A cheaper and better solution is to skip the lipstick cam and just put the camcorder on your helmet. The video quality will be *much *better. Just make sure you get a camcorder that accepts a wide angle lens.


----------



## Steamer19 (Nov 4, 2006)

I have been thinking of doing the same thing. I was looking for something that will record with the LCD cover closed and is compatible with a mac so I can use iMovie. I had bought the Sony DCR SX40 and figured out a great way to mount it to the top of my helmet but it was not compatible with a mac. Unfortunately, I don't believe the JVCs can record with the LCD closed (this is the only way to turn it on or off). The search continues...


----------



## proxy (Oct 19, 2006)

Steamer19 said:


> I have been thinking of doing the same thing. I was looking for something that will record with the LCD cover closed and is compatible with a mac so I can use iMovie. I had bought the Sony DCR SX40 and figured out a great way to mount it to the top of my helmet but it was not compatible with a mac. Unfortunately, I don't believe the JVCs can record with the LCD closed (this is the only way to turn it on or off). The search continues...


I have been using the Adventure Cam 3 (Viosport lipstick cam) and helmet mounted cams with wide angles and editing on Macs for many years. I would rank helmet cam video quality in this order #1) a quality cam (with stabilization) mounted to the helmet, #2) Viosport AC 3 (and a close second), #3) V.I.O. POV 1.5, ....... and then every other SD recording device, falling off fast in quality........(generally along with the price-point) The mini dv cams I use are old but still produce good results....2x Canon Elura 50's & a Sony DCR-DC42. No troubles with iMovie HD or 09. You could probably find both on ebay for dirt cheep. Here is an AC3 on ebay......http://cgi.ebay.com/Viosport-Advent...5|66:2|65:12|39:1|240:1318|301:1|293:1|294:50

For the direct "camera to helmet" mounting attachments, I went to BoneHead Composites (they make enclosures for sky diving), as they make a box that fits the Sony and brackets to fit the Canon's. http://www.boneheadcomposites.com/cammount.htm

They are easy to shape to fit your cam's interface with a Dremel tool.

Hope that helps someone :thumbsup:


----------



## Kung Pao Maew (Apr 19, 2009)

proxy said:


> I would rank helmet cam video quality in this order #1) a quality cam (with stabilization) mounted to the helmet, #2) Viosport AC 3 (and a close second at that), #3) V.I.O. POV 1.5,


I would rate them: Full Cam mounted on helmet, POV 1.5, the AC3 based upon my experience and the video that I have seen from the above setups.

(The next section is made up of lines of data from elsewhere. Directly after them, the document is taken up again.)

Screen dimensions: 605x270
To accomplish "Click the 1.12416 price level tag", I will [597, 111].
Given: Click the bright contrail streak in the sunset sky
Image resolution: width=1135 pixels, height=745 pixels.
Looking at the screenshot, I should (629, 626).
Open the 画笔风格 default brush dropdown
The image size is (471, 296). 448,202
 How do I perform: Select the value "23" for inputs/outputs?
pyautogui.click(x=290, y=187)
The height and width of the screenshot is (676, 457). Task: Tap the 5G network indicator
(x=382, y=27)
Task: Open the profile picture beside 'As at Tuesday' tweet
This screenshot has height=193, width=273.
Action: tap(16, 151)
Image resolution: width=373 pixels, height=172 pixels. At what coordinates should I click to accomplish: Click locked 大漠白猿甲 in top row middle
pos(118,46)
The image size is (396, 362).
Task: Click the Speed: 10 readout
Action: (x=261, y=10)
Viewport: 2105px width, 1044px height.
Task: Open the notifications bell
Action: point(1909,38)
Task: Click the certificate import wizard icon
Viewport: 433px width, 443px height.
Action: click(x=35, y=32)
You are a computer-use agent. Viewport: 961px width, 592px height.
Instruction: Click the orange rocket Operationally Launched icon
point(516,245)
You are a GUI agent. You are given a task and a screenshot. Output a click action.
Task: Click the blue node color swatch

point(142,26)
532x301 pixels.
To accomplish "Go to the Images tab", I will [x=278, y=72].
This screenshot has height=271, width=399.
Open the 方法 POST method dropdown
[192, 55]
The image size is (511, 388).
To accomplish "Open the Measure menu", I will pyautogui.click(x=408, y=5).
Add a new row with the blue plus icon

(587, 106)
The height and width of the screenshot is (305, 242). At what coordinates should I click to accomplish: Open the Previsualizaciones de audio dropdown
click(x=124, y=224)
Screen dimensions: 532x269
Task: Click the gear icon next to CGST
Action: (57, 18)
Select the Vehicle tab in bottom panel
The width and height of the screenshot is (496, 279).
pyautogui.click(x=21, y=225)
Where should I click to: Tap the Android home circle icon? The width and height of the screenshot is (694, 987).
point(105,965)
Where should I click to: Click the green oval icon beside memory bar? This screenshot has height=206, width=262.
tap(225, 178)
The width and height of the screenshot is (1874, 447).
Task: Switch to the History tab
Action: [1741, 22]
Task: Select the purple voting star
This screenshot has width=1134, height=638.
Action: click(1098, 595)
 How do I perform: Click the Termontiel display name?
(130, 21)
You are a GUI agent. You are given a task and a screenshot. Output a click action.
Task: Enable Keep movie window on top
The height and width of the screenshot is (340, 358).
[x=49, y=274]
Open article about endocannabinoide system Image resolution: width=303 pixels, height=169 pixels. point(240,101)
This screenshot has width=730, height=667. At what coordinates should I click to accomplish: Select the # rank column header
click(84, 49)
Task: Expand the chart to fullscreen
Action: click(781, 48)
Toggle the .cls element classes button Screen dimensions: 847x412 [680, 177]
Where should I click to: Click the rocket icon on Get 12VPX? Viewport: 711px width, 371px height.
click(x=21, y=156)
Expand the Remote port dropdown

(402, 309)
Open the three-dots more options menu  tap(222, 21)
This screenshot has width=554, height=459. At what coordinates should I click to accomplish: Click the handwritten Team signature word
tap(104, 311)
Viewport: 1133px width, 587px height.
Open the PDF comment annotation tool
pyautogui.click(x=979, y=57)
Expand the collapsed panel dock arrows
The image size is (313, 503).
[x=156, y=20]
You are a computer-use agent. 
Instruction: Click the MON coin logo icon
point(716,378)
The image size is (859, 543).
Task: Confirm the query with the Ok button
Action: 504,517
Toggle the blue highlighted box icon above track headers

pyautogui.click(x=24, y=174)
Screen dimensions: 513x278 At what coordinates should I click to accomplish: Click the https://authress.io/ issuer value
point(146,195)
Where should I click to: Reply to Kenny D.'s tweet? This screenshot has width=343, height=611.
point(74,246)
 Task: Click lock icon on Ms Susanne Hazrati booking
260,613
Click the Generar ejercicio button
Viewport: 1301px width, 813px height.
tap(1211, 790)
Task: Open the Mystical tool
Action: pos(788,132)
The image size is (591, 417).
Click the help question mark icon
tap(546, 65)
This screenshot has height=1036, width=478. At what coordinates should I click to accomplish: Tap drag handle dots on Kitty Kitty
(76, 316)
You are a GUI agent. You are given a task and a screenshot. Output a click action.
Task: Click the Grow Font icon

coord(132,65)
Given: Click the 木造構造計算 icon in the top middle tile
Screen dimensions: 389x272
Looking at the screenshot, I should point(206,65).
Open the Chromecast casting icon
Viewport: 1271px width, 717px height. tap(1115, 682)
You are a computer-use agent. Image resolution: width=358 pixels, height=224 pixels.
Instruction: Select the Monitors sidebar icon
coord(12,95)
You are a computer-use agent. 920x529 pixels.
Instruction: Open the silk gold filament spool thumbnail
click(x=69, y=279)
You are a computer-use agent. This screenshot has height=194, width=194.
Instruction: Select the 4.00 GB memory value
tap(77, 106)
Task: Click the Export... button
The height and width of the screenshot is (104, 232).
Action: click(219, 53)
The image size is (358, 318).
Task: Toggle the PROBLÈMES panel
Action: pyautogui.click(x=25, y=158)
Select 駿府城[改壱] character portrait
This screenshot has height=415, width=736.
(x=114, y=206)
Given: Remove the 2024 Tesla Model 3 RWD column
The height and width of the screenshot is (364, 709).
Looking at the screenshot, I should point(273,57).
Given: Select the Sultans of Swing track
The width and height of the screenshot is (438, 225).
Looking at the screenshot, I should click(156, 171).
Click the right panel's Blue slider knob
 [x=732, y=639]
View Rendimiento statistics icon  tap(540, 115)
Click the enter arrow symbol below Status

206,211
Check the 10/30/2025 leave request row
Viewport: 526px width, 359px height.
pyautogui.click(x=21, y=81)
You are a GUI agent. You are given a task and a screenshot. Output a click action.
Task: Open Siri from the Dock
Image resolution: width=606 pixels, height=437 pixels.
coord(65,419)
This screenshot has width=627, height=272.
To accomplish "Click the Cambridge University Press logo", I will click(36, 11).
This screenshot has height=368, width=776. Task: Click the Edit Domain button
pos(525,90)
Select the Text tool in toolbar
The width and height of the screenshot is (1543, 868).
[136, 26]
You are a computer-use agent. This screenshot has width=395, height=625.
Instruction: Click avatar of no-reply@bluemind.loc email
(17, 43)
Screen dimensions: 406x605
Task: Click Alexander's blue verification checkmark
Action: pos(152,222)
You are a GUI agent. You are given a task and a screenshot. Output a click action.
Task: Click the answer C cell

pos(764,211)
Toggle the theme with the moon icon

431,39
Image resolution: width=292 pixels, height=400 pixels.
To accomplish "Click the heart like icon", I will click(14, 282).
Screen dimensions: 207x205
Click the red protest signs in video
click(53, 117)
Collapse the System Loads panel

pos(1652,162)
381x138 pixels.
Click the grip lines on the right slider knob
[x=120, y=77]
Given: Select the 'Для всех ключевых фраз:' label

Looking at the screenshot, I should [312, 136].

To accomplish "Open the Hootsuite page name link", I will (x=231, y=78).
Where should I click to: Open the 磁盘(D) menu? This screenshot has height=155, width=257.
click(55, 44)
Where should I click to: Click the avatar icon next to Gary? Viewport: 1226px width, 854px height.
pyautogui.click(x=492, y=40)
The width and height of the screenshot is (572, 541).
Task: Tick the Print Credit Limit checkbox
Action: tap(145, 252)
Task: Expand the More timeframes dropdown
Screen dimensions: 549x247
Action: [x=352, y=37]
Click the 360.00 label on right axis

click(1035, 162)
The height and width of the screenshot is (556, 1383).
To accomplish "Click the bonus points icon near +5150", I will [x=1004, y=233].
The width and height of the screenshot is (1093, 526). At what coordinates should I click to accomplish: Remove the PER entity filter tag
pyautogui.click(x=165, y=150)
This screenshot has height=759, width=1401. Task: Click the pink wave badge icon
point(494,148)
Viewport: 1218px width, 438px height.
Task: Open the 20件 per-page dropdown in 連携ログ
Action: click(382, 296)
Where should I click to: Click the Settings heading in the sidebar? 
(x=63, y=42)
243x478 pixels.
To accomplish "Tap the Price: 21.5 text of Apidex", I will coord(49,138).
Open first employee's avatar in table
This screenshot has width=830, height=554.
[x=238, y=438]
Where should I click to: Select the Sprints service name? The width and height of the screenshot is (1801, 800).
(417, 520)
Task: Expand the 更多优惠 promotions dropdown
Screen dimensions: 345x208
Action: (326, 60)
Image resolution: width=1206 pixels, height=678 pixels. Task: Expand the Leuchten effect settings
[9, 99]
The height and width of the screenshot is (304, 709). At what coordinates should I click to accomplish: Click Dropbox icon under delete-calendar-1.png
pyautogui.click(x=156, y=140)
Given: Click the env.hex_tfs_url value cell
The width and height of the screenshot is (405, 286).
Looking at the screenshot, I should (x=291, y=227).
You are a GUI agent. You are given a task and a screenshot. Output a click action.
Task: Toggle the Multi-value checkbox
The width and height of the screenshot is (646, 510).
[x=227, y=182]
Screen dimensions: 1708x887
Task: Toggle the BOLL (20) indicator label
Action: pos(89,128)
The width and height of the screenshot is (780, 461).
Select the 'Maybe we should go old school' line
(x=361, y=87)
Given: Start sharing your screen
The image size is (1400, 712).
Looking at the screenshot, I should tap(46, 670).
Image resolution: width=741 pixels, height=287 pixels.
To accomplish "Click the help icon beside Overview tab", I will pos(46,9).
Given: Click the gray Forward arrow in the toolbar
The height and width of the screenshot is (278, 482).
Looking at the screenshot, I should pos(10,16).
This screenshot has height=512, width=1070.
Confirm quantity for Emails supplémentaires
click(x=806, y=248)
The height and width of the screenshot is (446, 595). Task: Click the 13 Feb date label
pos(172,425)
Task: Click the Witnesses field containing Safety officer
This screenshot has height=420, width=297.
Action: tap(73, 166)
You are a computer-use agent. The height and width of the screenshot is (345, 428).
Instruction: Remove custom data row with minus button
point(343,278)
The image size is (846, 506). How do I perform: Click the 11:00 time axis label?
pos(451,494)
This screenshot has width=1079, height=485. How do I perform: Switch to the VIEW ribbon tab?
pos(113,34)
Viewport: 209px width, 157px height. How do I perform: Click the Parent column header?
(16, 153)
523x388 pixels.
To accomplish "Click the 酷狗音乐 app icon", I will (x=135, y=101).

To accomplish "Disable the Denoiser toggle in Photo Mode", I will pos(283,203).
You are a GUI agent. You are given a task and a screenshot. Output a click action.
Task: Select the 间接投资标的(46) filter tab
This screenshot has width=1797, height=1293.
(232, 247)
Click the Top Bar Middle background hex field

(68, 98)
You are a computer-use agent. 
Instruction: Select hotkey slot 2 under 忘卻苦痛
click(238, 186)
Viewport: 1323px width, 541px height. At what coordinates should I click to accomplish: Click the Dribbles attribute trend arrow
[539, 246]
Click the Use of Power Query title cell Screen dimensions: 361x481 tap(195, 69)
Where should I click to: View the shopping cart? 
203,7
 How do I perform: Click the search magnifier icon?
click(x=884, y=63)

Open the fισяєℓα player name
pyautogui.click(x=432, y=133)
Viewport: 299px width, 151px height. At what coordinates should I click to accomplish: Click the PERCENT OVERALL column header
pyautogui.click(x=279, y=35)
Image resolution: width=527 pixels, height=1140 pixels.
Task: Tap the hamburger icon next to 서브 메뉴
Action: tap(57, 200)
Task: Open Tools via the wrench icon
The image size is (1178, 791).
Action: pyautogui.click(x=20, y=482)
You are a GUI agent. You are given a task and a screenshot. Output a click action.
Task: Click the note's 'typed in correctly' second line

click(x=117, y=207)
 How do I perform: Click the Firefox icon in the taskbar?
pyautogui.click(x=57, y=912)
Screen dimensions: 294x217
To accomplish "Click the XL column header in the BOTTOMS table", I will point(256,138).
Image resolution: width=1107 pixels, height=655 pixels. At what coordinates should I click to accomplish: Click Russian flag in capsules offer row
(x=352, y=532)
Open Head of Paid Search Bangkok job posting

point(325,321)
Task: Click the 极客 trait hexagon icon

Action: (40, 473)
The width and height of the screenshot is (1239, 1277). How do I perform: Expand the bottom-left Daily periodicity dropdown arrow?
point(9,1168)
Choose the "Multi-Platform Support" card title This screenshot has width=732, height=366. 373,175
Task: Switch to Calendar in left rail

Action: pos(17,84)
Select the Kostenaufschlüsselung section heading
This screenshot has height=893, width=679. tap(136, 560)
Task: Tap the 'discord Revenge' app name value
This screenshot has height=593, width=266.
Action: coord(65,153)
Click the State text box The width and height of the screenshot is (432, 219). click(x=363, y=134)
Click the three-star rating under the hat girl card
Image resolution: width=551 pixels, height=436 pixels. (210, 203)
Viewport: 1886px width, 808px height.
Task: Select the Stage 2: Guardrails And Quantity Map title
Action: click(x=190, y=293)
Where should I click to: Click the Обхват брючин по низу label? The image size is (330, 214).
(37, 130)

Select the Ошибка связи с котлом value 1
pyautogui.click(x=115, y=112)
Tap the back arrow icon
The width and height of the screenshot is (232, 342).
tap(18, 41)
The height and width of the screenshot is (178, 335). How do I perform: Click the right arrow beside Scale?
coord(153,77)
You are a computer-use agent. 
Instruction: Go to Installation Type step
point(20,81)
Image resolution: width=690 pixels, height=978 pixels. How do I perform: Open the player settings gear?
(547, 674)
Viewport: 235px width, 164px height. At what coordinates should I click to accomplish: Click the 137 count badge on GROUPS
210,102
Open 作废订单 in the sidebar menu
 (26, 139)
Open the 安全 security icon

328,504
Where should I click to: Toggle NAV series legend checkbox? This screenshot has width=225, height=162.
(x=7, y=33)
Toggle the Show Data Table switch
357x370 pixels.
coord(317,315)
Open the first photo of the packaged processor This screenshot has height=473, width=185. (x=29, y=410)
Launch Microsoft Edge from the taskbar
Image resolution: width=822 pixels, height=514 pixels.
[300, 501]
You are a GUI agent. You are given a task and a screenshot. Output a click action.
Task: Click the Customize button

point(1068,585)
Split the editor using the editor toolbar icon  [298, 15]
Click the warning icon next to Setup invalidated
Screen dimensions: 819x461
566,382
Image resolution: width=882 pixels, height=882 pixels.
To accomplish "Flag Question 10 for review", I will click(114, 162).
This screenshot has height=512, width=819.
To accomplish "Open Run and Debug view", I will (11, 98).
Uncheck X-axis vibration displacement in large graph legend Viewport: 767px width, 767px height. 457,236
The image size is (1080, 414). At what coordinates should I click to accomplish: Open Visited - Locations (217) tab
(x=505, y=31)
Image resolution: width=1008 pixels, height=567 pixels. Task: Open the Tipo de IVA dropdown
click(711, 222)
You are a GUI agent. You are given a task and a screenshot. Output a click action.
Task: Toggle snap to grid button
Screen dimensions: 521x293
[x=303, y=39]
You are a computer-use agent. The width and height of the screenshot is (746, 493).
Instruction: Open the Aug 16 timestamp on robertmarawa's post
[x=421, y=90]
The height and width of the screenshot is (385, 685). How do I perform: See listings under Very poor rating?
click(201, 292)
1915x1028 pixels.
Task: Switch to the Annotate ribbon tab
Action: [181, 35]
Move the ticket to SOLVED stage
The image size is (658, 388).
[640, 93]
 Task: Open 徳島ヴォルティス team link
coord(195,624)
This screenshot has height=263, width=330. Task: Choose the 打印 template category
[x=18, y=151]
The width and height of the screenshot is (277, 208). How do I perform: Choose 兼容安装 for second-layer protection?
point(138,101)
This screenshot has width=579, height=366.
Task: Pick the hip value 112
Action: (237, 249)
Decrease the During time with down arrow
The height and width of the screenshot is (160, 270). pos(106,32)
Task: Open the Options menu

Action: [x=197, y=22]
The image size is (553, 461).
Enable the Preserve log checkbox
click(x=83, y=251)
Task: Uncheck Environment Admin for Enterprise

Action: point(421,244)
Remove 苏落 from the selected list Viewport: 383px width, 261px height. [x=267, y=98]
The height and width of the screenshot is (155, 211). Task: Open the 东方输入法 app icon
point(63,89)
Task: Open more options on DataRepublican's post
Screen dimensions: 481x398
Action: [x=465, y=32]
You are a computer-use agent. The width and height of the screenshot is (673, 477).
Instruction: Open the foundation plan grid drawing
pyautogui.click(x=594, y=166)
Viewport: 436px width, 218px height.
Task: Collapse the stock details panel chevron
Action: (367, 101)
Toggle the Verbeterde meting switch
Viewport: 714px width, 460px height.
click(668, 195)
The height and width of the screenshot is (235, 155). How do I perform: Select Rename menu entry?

The reason why I don't think the AC3 is a close second to a camcorder, let alone better than the POV, is because of the video source.


----------



## proxy (Oct 19, 2006)

Kung Pao Maew said:


> I would rate them: Full Cam mounted on helmet, POV 1.5, the AC3 based upon my experience and the video that I have seen from the above setups.
> 
> The reason why I don't think the AC3 is a close second to a camcorder, let alone better than the POV, is because of the video source.


I would love to see any links you have comparing the two, because I have yet to see any clips where the color, foliage and trail detail (at speed) exceeds the AC3/Elura50 (especially in shadows). I'm a fan of Viosport/V.I.O., and am looking VERY hard at getting a POV 1.5 for its convenience, but I'm still on the fence and would welcome more data.

http://www.helmetcamreview.com/Videos/VioPOV1vsVioAdv3.wmv ......A side by side I found for POV1/AC3

http://www.helmetcamreview.com/POV1vsAdvCam3.htm ......Review


----------



## Kung Pao Maew (Apr 19, 2009)

proxy said:


> I would love to see any links you have comparing the two, because I have yet to see any clips where the color, foliage and trail detail (at speed) exceeds the AC3/Elura50. I'm a fan of Viosport/V.I.O., and am looking VERY hard at getting a POV 1.5 for its convenience, but I'm still on the fence and need more data.
> 
> http://www.helmetcamreview.com/Videos/VioPOV1vsVioAdv3.wmv ......A side by side I found for POV1


Sorry, I forgot a key word "analog."

"The reason why I don't think the AC3 is a close second to a camcorder, let alone better than the POV, is because of the *analog* video source."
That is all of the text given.